Tuesday, August 2, 2011

National Debt Ceiling Update







Bloomberg reported that the House of Representatives approved the legislation to raise U.S. debt limit by at least $2.1 trillion and cut federal spending by $2.4 trillion or more, one day before a threatened default.  Representative Steny Hoyer, the second-ranking Democrat in the House said that, “Default for the United States of America is not an option. This would affect all of the people I represent and all of the people of this country.”

According to CNN report, the agreement revolves around a two-stage process.

The first stage includes $917 billion in savings, including a roughly $420 billion reduction in the national security budget. The cuts would be accompanied by a $900 billion increase in the debt ceiling.  Because of the pending Tuesday deadline, President Obama would have immediate authority to raise the debt ceiling by $400 billion, which will last through September, according to the White House.
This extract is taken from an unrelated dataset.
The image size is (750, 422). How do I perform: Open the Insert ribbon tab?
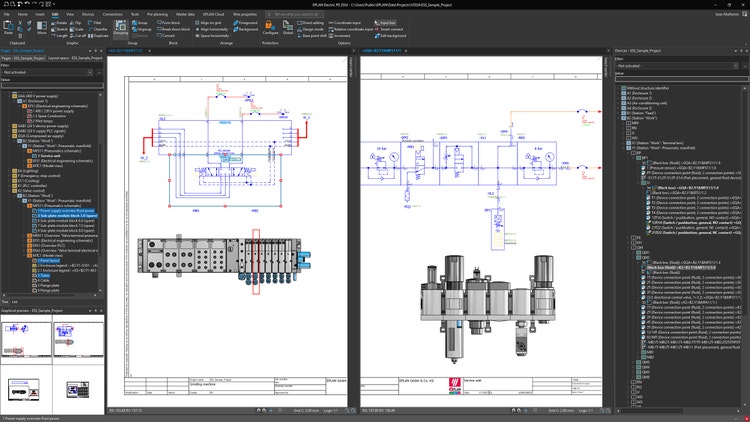click(40, 15)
The remaining $500 billion increase in the debt limit would be subject to a congressional vote of disapproval that can be vetoed by President Obama.
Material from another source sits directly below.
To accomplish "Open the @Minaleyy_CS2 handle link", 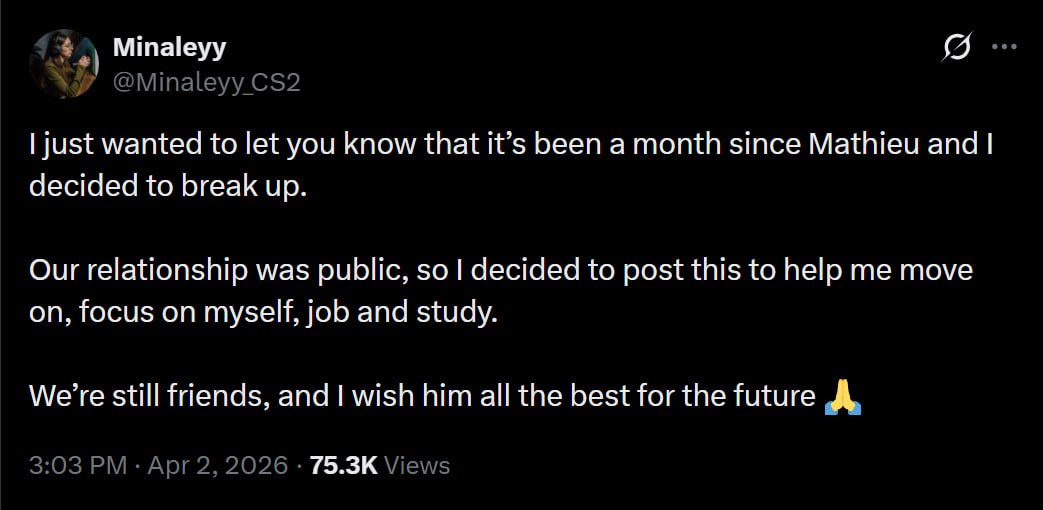I will 207,82.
In the second stage, a special joint committee of Congress would recommend further deficit reduction steps totaling $1.5 trillion or more, with Congress obligated to vote on the panel's proposals by the end of the year.

The committee would comprise 12 members: Six from each chamber, equally divided between Democrats and Republicans. The panel's recommendations would be due by November 23 and guaranteed an up-or-down vote without amendments by December 23.
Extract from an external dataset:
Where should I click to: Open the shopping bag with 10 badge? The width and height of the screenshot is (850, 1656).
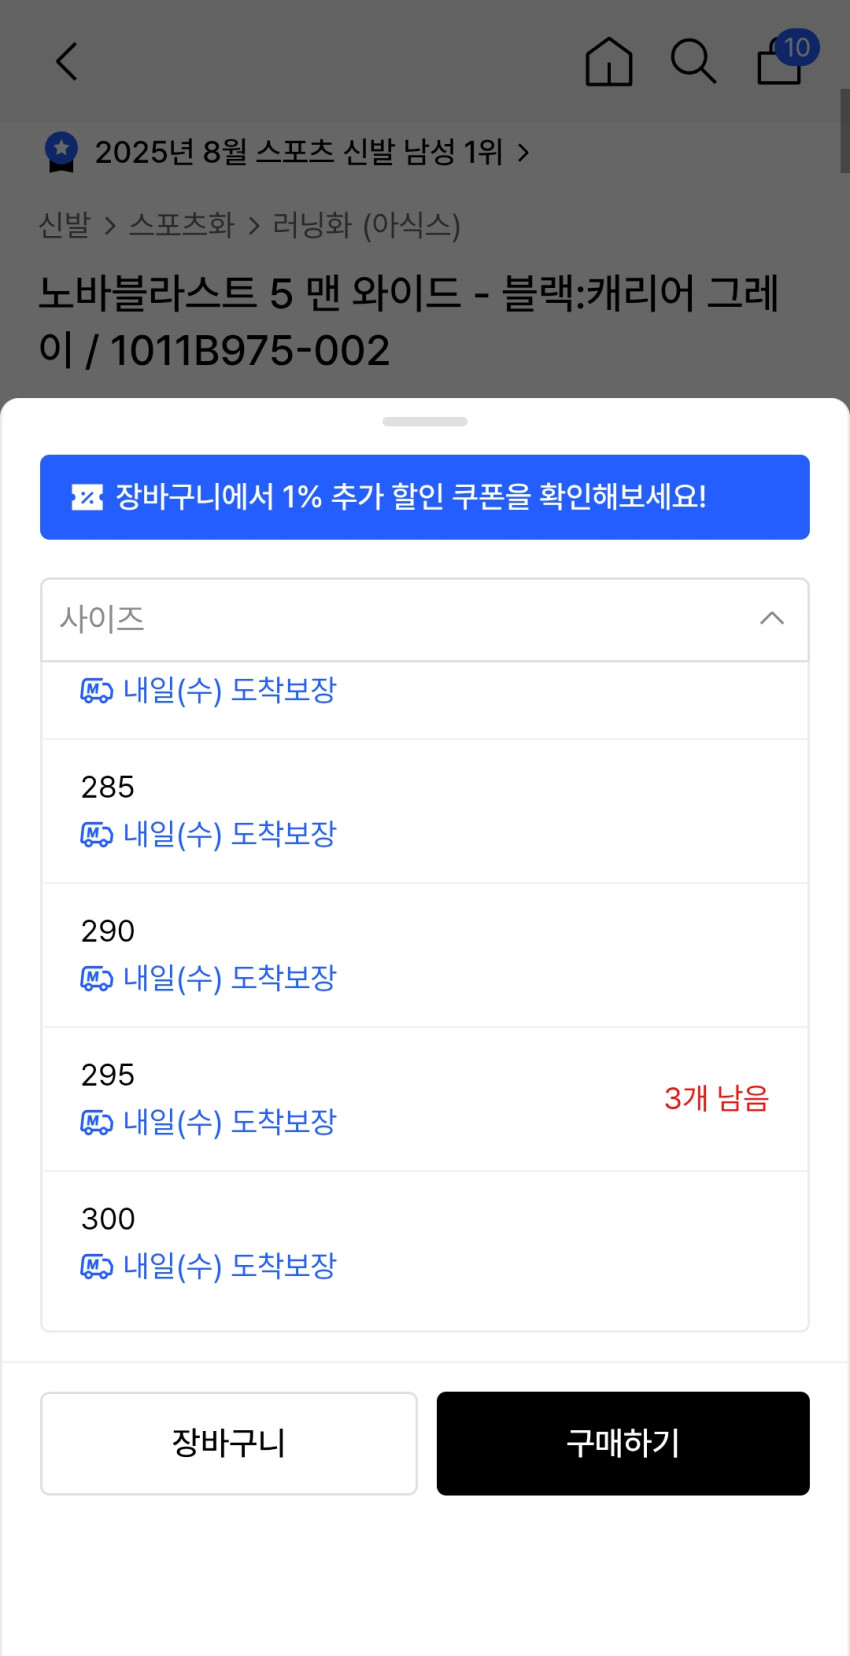[781, 62]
Benefits from entitlements including Social Security, Medicaid, Medicare -- as well as veteran's benefits -- will be exempt from any immediate cuts.

Today, the Senate is scheduled to vote on the same legislation, where it is expected to pass.  Without legislation in place by the end of Tuesday, the Treasury will not be able to pay all of its bills which could interrupt payments to investors in Treasury bonds, recipients of Social Security pension checks, anyone relying on military veterans' benefits and businesses that do work for the government. Administration officials say a default would ensue that would severely damage the economy.